» **To do**: Please output exactly the part of the records below that opens with the line containing "Click the Send comments link" and closes with the line containing "Task: Delete 问题 2 using the trash icon", both lines included, and nothing else.

(Stored items)
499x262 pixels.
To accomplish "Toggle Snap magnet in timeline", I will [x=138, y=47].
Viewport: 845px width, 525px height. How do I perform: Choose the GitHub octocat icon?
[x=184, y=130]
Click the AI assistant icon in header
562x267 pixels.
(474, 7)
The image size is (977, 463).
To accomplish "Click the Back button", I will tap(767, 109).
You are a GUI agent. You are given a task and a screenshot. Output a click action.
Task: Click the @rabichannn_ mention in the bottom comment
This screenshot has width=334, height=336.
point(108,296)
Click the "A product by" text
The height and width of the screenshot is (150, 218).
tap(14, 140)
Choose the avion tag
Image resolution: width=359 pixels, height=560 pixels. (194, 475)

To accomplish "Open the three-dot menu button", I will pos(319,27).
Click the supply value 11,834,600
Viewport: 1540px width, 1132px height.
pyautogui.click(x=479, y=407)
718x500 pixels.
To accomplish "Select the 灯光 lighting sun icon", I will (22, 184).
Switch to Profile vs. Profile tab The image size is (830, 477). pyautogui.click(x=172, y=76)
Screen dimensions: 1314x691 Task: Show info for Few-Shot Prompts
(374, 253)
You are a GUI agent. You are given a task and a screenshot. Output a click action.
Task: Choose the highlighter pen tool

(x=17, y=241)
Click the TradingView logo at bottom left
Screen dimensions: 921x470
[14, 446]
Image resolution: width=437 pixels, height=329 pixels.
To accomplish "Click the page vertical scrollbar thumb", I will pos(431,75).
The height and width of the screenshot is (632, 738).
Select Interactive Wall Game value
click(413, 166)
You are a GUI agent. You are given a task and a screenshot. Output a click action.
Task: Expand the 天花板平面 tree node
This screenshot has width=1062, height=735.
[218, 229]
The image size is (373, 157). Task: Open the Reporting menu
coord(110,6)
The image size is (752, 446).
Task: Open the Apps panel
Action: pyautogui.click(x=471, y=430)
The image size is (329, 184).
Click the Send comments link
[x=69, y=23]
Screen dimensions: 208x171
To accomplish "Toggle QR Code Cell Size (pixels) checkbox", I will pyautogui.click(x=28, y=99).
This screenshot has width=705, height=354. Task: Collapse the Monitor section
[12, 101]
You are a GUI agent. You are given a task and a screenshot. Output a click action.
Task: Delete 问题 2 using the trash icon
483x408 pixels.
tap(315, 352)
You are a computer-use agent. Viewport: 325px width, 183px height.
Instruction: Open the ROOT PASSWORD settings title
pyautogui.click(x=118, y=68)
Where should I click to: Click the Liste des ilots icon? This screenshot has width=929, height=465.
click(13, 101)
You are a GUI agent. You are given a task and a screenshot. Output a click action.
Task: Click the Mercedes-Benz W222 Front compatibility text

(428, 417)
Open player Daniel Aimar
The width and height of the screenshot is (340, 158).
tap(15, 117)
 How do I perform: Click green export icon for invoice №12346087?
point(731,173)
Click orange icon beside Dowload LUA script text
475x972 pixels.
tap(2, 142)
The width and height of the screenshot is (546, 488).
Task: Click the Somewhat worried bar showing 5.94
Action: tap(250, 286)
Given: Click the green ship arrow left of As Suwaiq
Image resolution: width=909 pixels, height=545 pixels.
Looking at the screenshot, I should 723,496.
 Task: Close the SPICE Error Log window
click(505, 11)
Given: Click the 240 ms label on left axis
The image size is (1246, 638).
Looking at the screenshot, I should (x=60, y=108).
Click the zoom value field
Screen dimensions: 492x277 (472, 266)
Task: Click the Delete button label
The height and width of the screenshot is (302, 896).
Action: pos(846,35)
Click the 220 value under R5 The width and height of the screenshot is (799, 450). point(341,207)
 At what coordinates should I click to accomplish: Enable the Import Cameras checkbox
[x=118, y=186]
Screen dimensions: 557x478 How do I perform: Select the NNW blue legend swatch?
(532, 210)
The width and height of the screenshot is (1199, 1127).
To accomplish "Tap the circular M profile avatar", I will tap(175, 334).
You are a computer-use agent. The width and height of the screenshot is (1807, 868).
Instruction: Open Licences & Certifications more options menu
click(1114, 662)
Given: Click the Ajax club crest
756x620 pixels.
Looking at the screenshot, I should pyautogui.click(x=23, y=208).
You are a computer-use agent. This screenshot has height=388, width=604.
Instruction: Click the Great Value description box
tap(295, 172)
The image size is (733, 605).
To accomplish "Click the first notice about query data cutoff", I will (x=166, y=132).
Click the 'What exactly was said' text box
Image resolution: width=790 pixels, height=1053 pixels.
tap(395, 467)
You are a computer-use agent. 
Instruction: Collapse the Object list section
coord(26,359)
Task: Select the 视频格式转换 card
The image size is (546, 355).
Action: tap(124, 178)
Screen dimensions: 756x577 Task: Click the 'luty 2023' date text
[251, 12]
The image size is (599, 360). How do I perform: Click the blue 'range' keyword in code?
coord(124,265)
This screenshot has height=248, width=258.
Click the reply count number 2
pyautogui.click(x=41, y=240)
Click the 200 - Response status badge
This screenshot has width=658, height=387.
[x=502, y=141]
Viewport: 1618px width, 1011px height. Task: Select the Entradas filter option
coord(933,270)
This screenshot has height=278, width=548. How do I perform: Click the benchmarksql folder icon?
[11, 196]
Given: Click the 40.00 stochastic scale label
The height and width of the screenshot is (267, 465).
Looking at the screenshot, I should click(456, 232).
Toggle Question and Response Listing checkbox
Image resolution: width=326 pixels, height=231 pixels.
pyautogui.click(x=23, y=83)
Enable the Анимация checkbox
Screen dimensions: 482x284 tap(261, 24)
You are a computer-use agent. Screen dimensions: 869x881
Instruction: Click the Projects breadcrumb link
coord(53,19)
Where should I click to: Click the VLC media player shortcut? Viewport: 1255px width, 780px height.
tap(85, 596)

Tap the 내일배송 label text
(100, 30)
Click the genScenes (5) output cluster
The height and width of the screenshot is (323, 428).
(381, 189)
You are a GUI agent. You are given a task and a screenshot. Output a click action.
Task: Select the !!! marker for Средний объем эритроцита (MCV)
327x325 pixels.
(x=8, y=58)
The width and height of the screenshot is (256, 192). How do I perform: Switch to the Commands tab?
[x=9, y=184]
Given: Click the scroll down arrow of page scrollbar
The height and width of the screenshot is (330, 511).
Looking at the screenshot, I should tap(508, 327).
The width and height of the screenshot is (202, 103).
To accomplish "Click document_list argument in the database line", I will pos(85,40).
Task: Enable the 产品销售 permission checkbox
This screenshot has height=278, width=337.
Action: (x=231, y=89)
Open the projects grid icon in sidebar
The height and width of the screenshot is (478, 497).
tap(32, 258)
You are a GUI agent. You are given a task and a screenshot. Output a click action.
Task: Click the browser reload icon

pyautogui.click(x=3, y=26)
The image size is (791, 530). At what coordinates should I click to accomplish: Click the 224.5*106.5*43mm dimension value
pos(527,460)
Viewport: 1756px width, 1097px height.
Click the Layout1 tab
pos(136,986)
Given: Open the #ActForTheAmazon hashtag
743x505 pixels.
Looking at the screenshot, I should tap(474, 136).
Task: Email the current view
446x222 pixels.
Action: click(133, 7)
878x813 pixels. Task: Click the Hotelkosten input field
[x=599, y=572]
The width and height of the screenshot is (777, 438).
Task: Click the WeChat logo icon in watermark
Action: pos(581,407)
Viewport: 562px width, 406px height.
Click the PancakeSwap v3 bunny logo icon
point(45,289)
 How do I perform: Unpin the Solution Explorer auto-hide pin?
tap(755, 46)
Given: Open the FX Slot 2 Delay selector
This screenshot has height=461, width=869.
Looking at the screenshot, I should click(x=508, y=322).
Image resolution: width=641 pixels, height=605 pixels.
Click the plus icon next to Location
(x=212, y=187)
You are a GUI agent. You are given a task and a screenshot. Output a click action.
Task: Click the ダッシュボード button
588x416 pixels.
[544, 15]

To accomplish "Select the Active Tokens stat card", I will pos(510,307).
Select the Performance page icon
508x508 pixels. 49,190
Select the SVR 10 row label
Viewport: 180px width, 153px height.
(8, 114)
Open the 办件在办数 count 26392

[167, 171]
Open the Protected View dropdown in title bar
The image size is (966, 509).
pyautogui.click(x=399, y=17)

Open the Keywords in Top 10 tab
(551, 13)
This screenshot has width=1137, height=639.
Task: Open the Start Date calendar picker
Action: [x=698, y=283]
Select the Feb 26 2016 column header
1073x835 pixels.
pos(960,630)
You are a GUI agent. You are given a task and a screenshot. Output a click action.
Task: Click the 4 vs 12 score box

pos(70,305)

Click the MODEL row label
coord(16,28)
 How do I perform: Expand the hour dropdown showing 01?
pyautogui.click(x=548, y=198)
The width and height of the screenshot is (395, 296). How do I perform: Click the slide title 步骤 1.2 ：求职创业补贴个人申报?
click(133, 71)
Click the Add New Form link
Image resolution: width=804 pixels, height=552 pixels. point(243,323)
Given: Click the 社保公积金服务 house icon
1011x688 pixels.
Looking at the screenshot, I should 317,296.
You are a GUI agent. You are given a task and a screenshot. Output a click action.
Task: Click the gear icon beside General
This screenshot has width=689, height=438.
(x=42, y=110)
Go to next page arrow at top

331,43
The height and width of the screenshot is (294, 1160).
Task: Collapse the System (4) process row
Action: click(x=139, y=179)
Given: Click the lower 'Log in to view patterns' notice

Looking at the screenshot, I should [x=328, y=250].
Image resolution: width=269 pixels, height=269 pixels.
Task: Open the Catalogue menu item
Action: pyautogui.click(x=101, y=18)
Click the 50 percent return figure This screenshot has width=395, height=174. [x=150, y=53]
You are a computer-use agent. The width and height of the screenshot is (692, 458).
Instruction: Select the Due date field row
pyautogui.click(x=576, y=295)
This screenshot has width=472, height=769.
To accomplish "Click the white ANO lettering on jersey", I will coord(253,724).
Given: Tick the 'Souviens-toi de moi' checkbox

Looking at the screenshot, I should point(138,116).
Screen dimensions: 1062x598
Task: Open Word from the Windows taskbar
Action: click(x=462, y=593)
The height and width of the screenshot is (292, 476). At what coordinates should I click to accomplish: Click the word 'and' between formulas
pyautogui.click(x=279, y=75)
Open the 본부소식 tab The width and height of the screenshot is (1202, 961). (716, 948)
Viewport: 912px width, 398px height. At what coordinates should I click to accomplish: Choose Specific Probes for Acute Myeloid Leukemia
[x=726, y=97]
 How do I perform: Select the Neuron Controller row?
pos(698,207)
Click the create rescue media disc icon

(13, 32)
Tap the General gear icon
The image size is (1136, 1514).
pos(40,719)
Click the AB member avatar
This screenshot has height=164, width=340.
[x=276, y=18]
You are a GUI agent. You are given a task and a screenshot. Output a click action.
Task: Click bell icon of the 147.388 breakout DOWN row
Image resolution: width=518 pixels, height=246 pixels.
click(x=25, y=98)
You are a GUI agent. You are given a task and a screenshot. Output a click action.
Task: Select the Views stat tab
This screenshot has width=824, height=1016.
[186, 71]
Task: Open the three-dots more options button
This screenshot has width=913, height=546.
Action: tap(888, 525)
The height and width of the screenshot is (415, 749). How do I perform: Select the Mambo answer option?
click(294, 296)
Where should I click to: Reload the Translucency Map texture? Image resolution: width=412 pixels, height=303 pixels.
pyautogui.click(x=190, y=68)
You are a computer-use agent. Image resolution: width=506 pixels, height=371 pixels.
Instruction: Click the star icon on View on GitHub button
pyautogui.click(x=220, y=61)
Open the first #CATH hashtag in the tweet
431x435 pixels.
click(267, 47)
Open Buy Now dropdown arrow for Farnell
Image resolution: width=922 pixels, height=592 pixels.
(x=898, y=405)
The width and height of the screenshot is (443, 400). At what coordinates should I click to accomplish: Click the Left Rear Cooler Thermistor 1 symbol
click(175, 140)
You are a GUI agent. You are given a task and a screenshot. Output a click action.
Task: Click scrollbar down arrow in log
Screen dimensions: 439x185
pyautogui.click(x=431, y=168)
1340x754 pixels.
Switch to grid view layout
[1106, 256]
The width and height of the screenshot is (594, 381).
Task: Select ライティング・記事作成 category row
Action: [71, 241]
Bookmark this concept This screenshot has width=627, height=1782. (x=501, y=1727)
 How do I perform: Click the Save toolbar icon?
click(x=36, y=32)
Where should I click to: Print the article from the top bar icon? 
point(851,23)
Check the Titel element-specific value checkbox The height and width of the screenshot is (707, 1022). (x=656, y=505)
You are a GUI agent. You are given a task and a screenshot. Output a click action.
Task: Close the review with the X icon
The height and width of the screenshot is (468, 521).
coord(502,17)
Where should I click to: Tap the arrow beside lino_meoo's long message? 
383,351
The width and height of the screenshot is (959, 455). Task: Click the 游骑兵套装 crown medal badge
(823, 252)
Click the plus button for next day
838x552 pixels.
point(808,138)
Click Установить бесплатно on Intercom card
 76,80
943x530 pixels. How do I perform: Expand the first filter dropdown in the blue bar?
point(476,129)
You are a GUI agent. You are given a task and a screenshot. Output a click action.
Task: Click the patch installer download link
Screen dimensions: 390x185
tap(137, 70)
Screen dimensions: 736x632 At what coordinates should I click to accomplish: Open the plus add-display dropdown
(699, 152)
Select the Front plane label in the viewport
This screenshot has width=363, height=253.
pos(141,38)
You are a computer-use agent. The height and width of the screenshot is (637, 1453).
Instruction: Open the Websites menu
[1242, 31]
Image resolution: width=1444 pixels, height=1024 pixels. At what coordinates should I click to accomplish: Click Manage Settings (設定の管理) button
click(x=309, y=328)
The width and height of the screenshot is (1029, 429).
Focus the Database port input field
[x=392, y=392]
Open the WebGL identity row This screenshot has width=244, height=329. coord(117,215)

» **Answer**:
Click the Send comments link
[x=69, y=23]
Screen dimensions: 208x171
To accomplish "Toggle QR Code Cell Size (pixels) checkbox", I will pyautogui.click(x=28, y=99).
This screenshot has width=705, height=354. Task: Collapse the Monitor section
[12, 101]
You are a GUI agent. You are given a task and a screenshot. Output a click action.
Task: Delete 问题 2 using the trash icon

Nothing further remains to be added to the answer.